Lululemon shares plunge 12% as weak outlook triggers $1.7 billion market cap wipeout
Investors question the pace of turnaround under incoming CEO Heidi O’Neill as Barclays analysts warn of deteriorating fundamentals and negative brand sentiment in key markets.

Lululemon Athletica shares fell 12 per cent in premarket trade on Friday following the release of disappointing quarterly and annual profit forecasts. The sell-off erased more than $1.7 billion from the company’s market capitalisation, which currently stands at $14.44 billion, and contributed to a 63 per cent loss in share value over the past 12 months. The decline has intensified scrutiny on the company’s ability to navigate slowing US demand, rising tariff costs, and stiff competition from rivals such as Alo Yoga and Vuori.
Analysts at Barclays described the retailer as having entered a 'trap' phase, citing deteriorating fundamentals and fleeting pricing power for its core franchises. The firm noted that Lululemon is feeling the same pinch as peers from muted consumer spending on higher-margin products, compounded by waning brand appeal in North America, design missteps, and a lack of fresh styles. The company’s forward price-to-earnings multiple is now 10.06, significantly lower than Nike’s 22.85 and Adidas’ 15.10, according to LSEG data.

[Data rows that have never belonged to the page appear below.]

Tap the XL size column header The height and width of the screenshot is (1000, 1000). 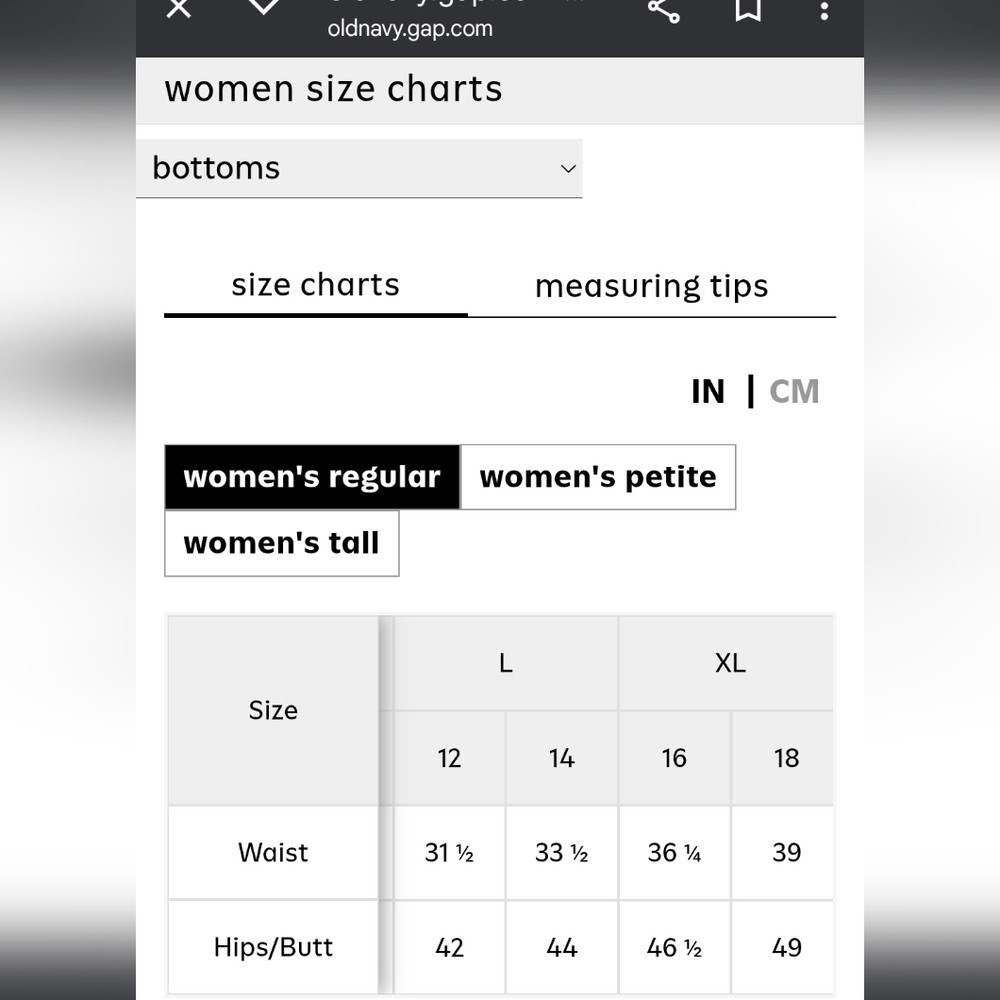coord(730,663)
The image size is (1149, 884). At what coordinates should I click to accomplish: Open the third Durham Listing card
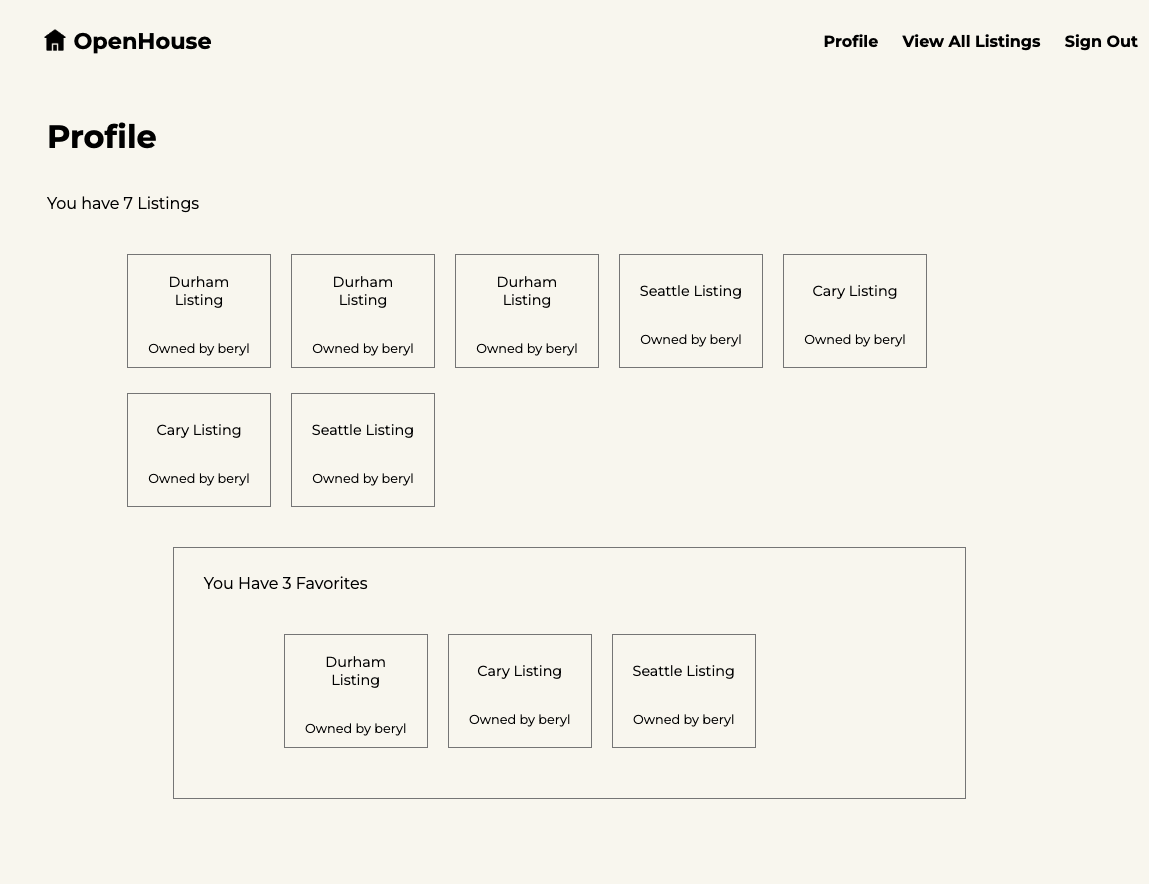(x=526, y=310)
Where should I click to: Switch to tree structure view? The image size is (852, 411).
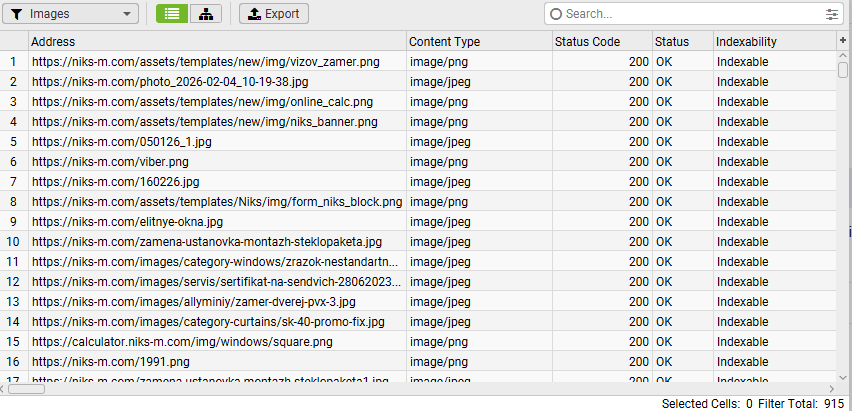pyautogui.click(x=205, y=14)
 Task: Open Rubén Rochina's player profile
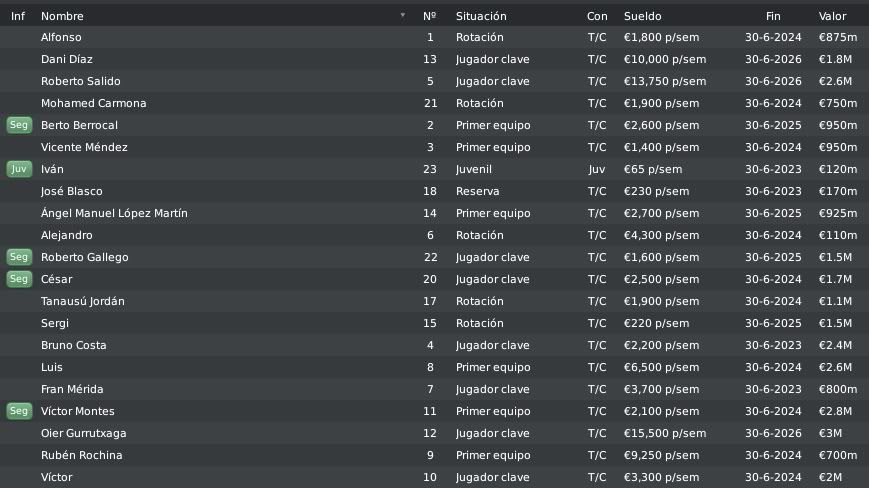point(81,455)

Interim co-CEO and chief financial officer Meghan Frank acknowledged that recent marketing efforts have fallen short of expectations. Frank stated that a yoga campaign rolled out to win back shoppers has not delivered the expected 'halo effect' on other areas of the assortment. She also cited negative commentary as a headwind, a sentiment echoed by analysts who identified a spike in negative brand perception across media and social channels in key markets including the US and China.
The negative sentiment has been primarily linked to concerns over material composition and product safety. Barclays analysts highlighted that these issues, alongside the broader competitive landscape, have eroded investor confidence. Jefferies analysts added that a full strategic reset under new leadership is required to reverse the trend, noting that the company must urgently address the gap in product momentum.
Investors are now closely monitoring incoming CEO Heidi O’Neill, a former Nike executive, who is scheduled to assume the role in September. Her appointment follows the resolution of a months-long proxy fight with founder Chip Wilson in May, a conflict that had previously weighed on the stock. Market participants are assessing whether O’Neill can successfully revive sales and restore brand appeal in the critical US market amid the current headwinds.